Design blunder exists in Intel, AMD, Arm, Power processors 1

Design blunder exists in Intel, AMD, Arm, Power processors

Posted Saturday, May 26, 2018 by Kim Parnell

Microsoft, Google: We’ve found a fourth data-leaking Meltdown-Spectre CPU hole

By Chris Williams, Editor in Chief 21 May 2018 at 21:00

A fourth variant of the data-leaking Meltdown-Spectre security flaws in modern processors has been found by Microsoft and Google researchers.

These speculative-execution design blunders can be potentially exploited by malicious software running on a vulnerable device or computer, or a miscreant logged into the system, to slowly extract secrets, such as passwords, from protected kernel or application memory, depending on the circumstances.

Variants 1 and 2 are known as Spectre (CVE-2017-5753, CVE-2017-5715), and variant 3 is Meltdown (CVE-2017-5754). Today, variant 4 (CVE-2018-3639) was disclosed by Microsoft and Google researchers.

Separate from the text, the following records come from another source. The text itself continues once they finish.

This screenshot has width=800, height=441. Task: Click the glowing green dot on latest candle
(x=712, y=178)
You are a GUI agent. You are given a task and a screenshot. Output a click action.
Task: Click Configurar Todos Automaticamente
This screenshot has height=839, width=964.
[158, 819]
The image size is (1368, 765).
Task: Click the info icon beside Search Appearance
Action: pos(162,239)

It affects modern out-of-order execution processor cores from Intel, AMD, and Arm, as well as IBM’s Power 8, Power 9, and System z CPUs. Bear in mind, Arm cores are used the world over in smartphones, tablets, and embedded electronics.

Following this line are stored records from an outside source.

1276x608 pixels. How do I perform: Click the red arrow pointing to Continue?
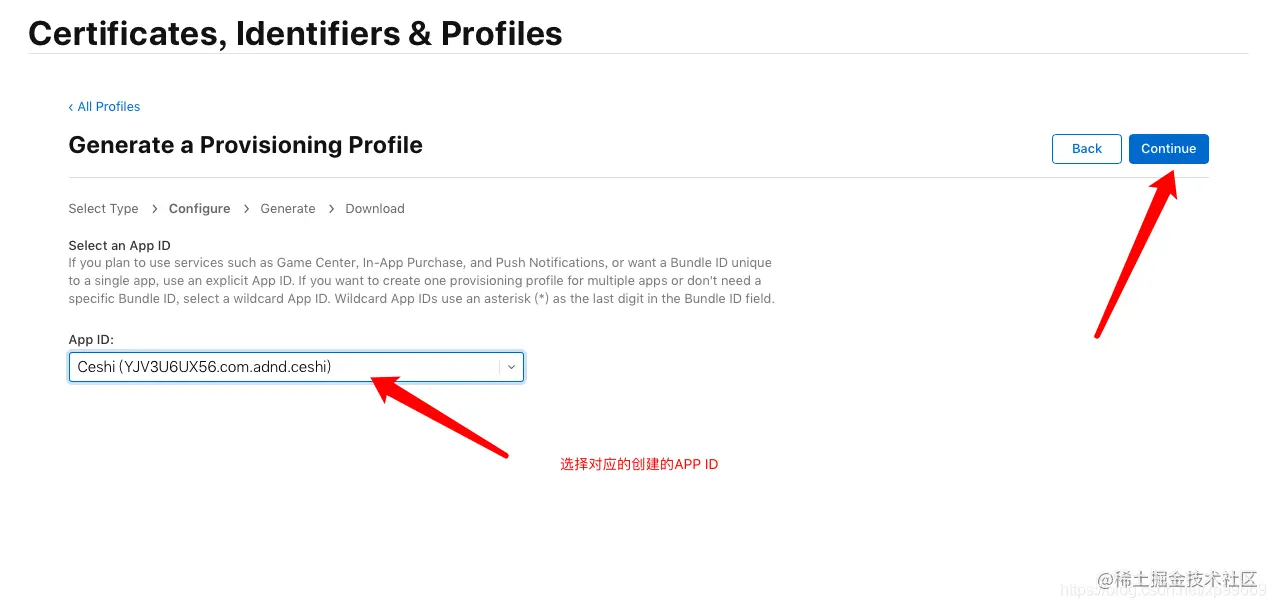[1138, 254]
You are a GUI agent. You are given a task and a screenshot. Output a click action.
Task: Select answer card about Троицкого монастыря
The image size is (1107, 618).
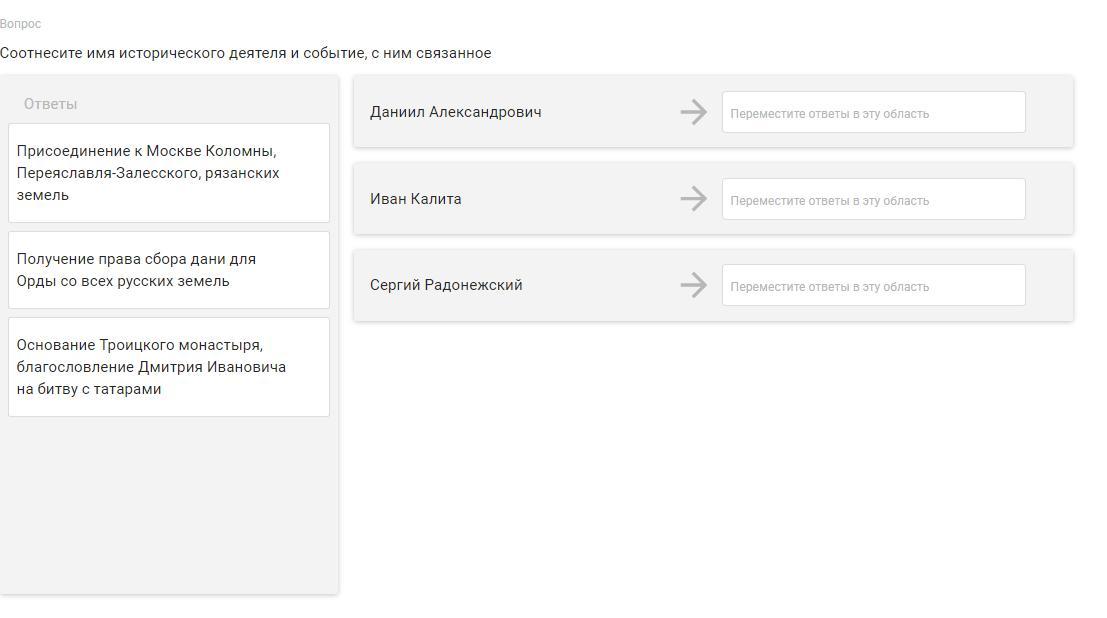click(x=169, y=367)
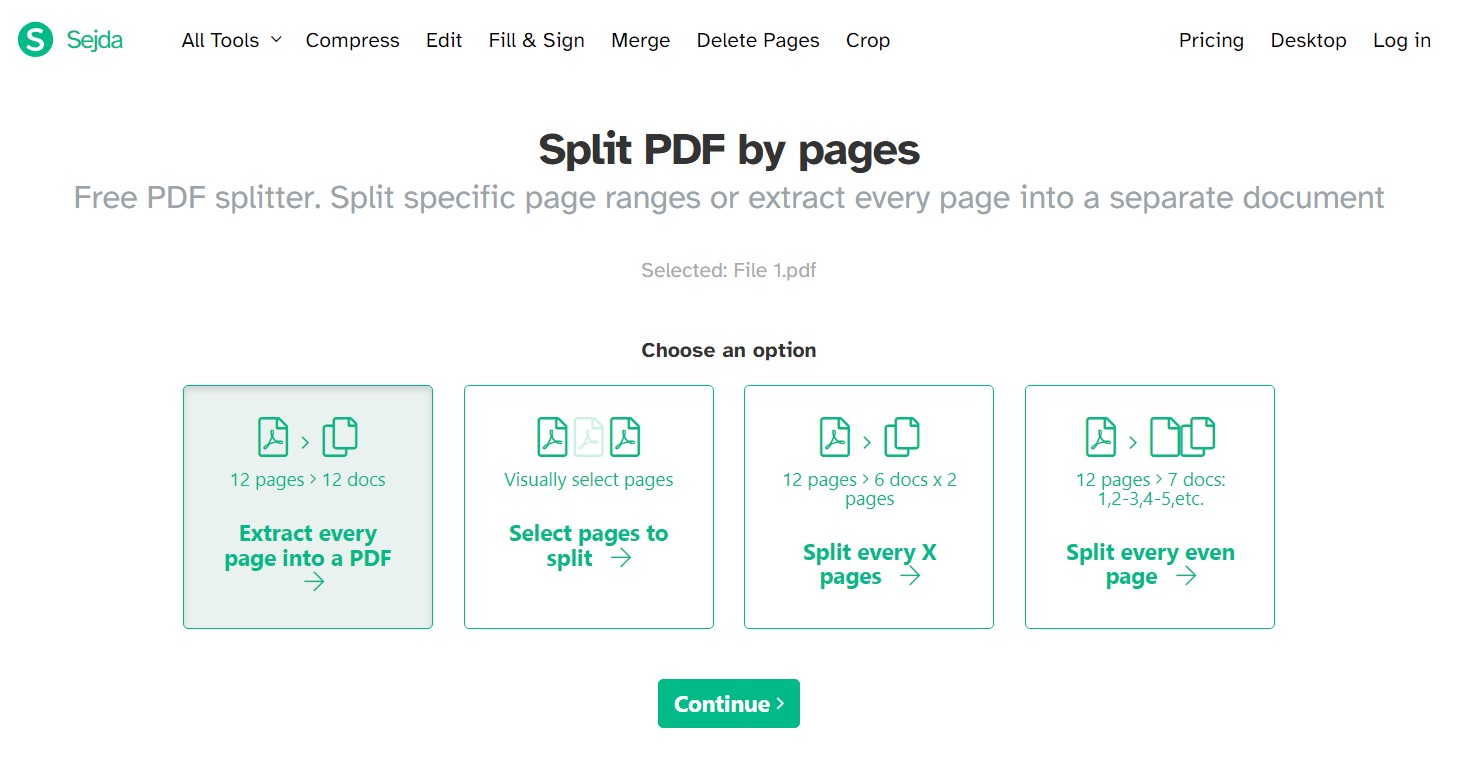
Task: Select the Split every X pages option card
Action: coord(868,506)
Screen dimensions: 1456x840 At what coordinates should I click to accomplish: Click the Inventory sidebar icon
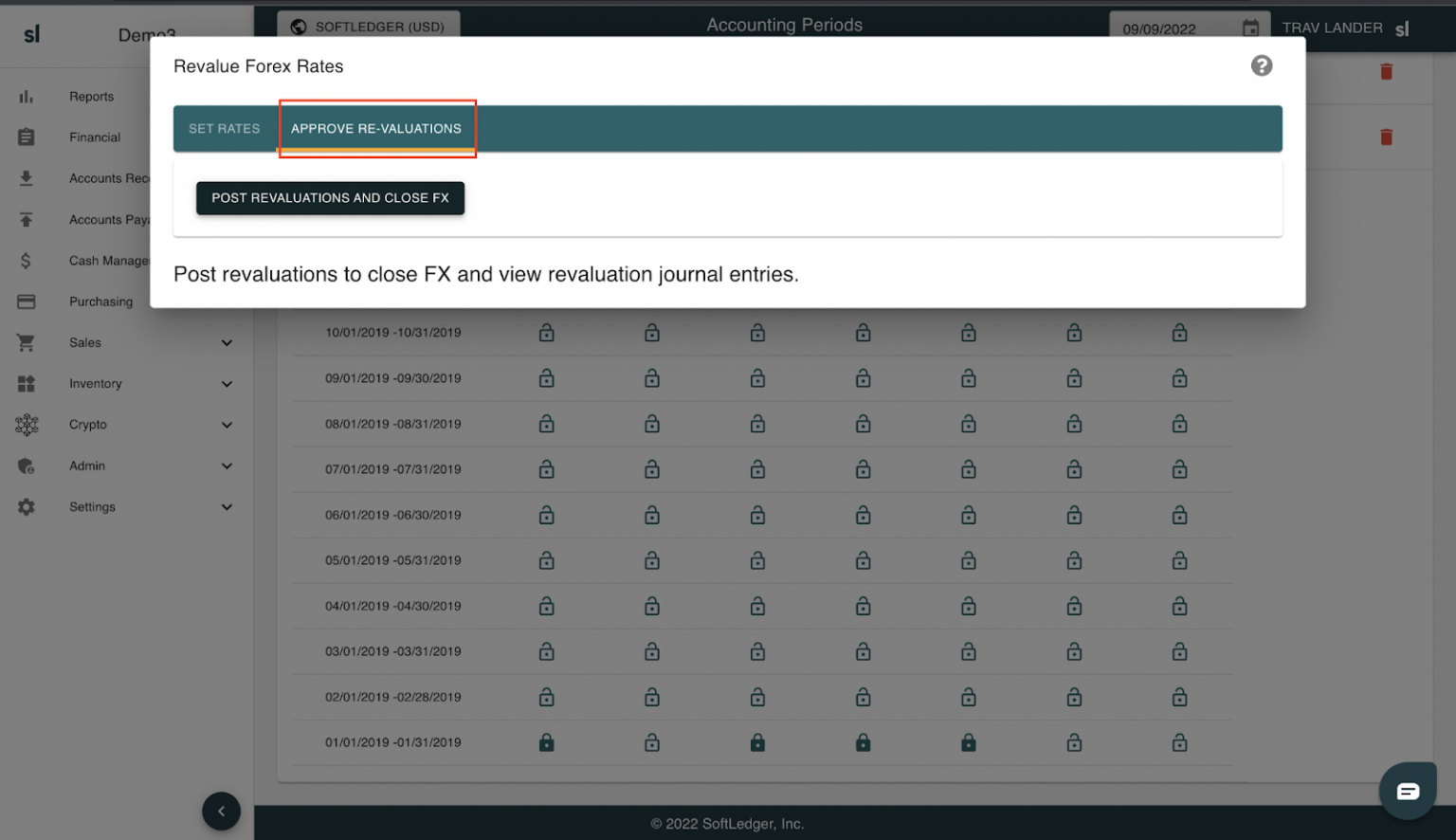tap(27, 384)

The fourth variant can be potentially exploited by script files running within a program – such as JavaScript on a webpage in a browser tab – to lift sensitive information out of other parts of the application – such as personal details from another tab.

According to Intel, mitigations already released to the public for variant 1, which is the hardest vulnerability to tackle, should make attacks leveraging variant 4 much more difficult. In other words, web browsers, and similar programs with just-in-time execution of scripts and other languages, patched to thwart variant 1 attacks should also derail variant 4 exploits.

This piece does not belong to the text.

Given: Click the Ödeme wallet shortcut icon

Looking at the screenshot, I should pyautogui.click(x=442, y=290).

So far, no known exploit code is circulating in the wild targeting the fourth variant.

Another bug, CVE-2018-3640, was also disclosed: this is a rogue system register read, allowing normal programs to peek at hardware status flags and the like in registers that should only really be accessible by the operating system kernel, drivers, and hypervisors.

How the fourth variant works
Variant 4 is referred to as a speculative store bypass. It is yet another “wait, why didn’t I think of that?” design oversight in modern out-of-order-execution engineering. And it was found by Google Project Zero’s Jann Horn, who helped uncover the earlier Spectre and Meltdown bugs, and Ken Johnson of Microsoft.

It hinges on the fact that when faced with a bunch of software instructions that store data to memory, the CPU will look far ahead to see if it can execute any other instructions out of order while the stores complete. Writing to memory is generally slow compared to other instructions. A modern fast CPU won’t want to be held up by store operations, so it looks ahead to find other things to do in the meantime.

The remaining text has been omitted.